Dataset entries
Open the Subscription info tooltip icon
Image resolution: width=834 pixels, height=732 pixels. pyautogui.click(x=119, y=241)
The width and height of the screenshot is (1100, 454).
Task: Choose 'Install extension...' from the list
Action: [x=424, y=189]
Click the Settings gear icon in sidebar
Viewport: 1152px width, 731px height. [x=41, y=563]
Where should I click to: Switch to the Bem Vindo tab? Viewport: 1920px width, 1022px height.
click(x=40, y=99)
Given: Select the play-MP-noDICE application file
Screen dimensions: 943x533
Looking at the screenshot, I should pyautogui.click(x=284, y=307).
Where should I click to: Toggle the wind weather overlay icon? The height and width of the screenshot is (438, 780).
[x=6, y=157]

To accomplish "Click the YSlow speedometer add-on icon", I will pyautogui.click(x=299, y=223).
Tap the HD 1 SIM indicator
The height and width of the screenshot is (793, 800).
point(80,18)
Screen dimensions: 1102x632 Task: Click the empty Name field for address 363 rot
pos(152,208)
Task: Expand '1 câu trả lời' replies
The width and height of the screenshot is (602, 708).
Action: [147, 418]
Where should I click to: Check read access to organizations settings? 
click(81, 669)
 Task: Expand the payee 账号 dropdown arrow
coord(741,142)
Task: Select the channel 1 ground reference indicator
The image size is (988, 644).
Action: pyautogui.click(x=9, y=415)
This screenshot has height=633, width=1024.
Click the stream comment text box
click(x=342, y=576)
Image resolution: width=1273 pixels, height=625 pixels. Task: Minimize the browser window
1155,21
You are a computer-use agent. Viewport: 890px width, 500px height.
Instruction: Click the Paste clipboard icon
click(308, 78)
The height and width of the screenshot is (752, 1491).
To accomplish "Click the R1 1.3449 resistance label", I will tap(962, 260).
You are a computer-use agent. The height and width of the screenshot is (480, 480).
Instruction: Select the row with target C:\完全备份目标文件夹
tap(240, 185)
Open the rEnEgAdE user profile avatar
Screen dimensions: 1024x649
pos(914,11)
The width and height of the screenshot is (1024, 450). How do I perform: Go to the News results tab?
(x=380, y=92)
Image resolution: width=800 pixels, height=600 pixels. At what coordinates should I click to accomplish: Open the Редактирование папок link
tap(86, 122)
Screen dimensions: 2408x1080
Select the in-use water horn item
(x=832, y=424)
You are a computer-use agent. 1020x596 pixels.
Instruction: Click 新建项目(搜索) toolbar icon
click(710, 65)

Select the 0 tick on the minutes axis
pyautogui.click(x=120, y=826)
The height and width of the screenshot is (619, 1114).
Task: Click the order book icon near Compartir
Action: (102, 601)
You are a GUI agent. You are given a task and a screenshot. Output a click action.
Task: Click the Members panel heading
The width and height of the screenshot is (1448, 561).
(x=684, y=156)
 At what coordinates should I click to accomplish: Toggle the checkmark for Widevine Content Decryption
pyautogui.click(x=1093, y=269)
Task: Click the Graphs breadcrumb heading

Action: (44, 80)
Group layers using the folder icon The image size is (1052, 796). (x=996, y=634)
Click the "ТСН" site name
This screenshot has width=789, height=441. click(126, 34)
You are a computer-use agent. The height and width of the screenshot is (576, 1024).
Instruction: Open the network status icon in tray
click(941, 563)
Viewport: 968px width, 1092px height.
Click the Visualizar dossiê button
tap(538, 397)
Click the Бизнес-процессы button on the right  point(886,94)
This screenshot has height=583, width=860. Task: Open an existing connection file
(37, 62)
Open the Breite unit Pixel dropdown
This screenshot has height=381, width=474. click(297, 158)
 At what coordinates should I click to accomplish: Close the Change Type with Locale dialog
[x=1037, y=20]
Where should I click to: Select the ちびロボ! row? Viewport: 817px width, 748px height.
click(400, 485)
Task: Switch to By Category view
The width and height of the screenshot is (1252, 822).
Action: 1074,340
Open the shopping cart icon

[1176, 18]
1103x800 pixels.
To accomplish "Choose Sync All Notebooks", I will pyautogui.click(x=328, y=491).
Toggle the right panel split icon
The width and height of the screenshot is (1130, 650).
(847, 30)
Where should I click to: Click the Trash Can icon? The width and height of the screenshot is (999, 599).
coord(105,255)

■ **INSTRUCTIONS FOR THE TASK**:
Write the entries out again exactly.

■ **RESPONSE TO THE TASK**:
Open the Subscription info tooltip icon
Image resolution: width=834 pixels, height=732 pixels. pyautogui.click(x=119, y=241)
The width and height of the screenshot is (1100, 454).
Task: Choose 'Install extension...' from the list
Action: [x=424, y=189]
Click the Settings gear icon in sidebar
Viewport: 1152px width, 731px height. [x=41, y=563]
Where should I click to: Switch to the Bem Vindo tab? Viewport: 1920px width, 1022px height.
click(x=40, y=99)
Given: Select the play-MP-noDICE application file
Screen dimensions: 943x533
Looking at the screenshot, I should pyautogui.click(x=284, y=307).
Where should I click to: Toggle the wind weather overlay icon? The height and width of the screenshot is (438, 780).
[x=6, y=157]

To accomplish "Click the YSlow speedometer add-on icon", I will pyautogui.click(x=299, y=223).
Tap the HD 1 SIM indicator
The height and width of the screenshot is (793, 800).
point(80,18)
Screen dimensions: 1102x632 Task: Click the empty Name field for address 363 rot
pos(152,208)
Task: Expand '1 câu trả lời' replies
The width and height of the screenshot is (602, 708).
Action: [147, 418]
Where should I click to: Check read access to organizations settings? 
click(81, 669)
 Task: Expand the payee 账号 dropdown arrow
coord(741,142)
Task: Select the channel 1 ground reference indicator
The image size is (988, 644).
Action: pyautogui.click(x=9, y=415)
This screenshot has height=633, width=1024.
Click the stream comment text box
click(x=342, y=576)
Image resolution: width=1273 pixels, height=625 pixels. Task: Minimize the browser window
1155,21
You are a computer-use agent. Viewport: 890px width, 500px height.
Instruction: Click the Paste clipboard icon
click(308, 78)
The height and width of the screenshot is (752, 1491).
To accomplish "Click the R1 1.3449 resistance label", I will tap(962, 260).
You are a computer-use agent. The height and width of the screenshot is (480, 480).
Instruction: Select the row with target C:\完全备份目标文件夹
tap(240, 185)
Open the rEnEgAdE user profile avatar
Screen dimensions: 1024x649
pos(914,11)
The width and height of the screenshot is (1024, 450). How do I perform: Go to the News results tab?
(x=380, y=92)
Image resolution: width=800 pixels, height=600 pixels. At what coordinates should I click to accomplish: Open the Редактирование папок link
tap(86, 122)
Screen dimensions: 2408x1080
Select the in-use water horn item
(x=832, y=424)
You are a computer-use agent. 1020x596 pixels.
Instruction: Click 新建项目(搜索) toolbar icon
click(710, 65)

Select the 0 tick on the minutes axis
pyautogui.click(x=120, y=826)
The height and width of the screenshot is (619, 1114).
Task: Click the order book icon near Compartir
Action: (102, 601)
You are a GUI agent. You are given a task and a screenshot. Output a click action.
Task: Click the Members panel heading
The width and height of the screenshot is (1448, 561).
(x=684, y=156)
 At what coordinates should I click to accomplish: Toggle the checkmark for Widevine Content Decryption
pyautogui.click(x=1093, y=269)
Task: Click the Graphs breadcrumb heading

Action: (44, 80)
Group layers using the folder icon The image size is (1052, 796). (x=996, y=634)
Click the "ТСН" site name
This screenshot has width=789, height=441. click(126, 34)
You are a computer-use agent. The height and width of the screenshot is (576, 1024).
Instruction: Open the network status icon in tray
click(941, 563)
Viewport: 968px width, 1092px height.
Click the Visualizar dossiê button
tap(538, 397)
Click the Бизнес-процессы button on the right  point(886,94)
This screenshot has height=583, width=860. Task: Open an existing connection file
(37, 62)
Open the Breite unit Pixel dropdown
This screenshot has height=381, width=474. click(297, 158)
 At what coordinates should I click to accomplish: Close the Change Type with Locale dialog
[x=1037, y=20]
Where should I click to: Select the ちびロボ! row? Viewport: 817px width, 748px height.
click(400, 485)
Task: Switch to By Category view
The width and height of the screenshot is (1252, 822).
Action: 1074,340
Open the shopping cart icon

[1176, 18]
1103x800 pixels.
To accomplish "Choose Sync All Notebooks", I will pyautogui.click(x=328, y=491).
Toggle the right panel split icon
The width and height of the screenshot is (1130, 650).
(847, 30)
Where should I click to: Click the Trash Can icon? The width and height of the screenshot is (999, 599).
coord(105,255)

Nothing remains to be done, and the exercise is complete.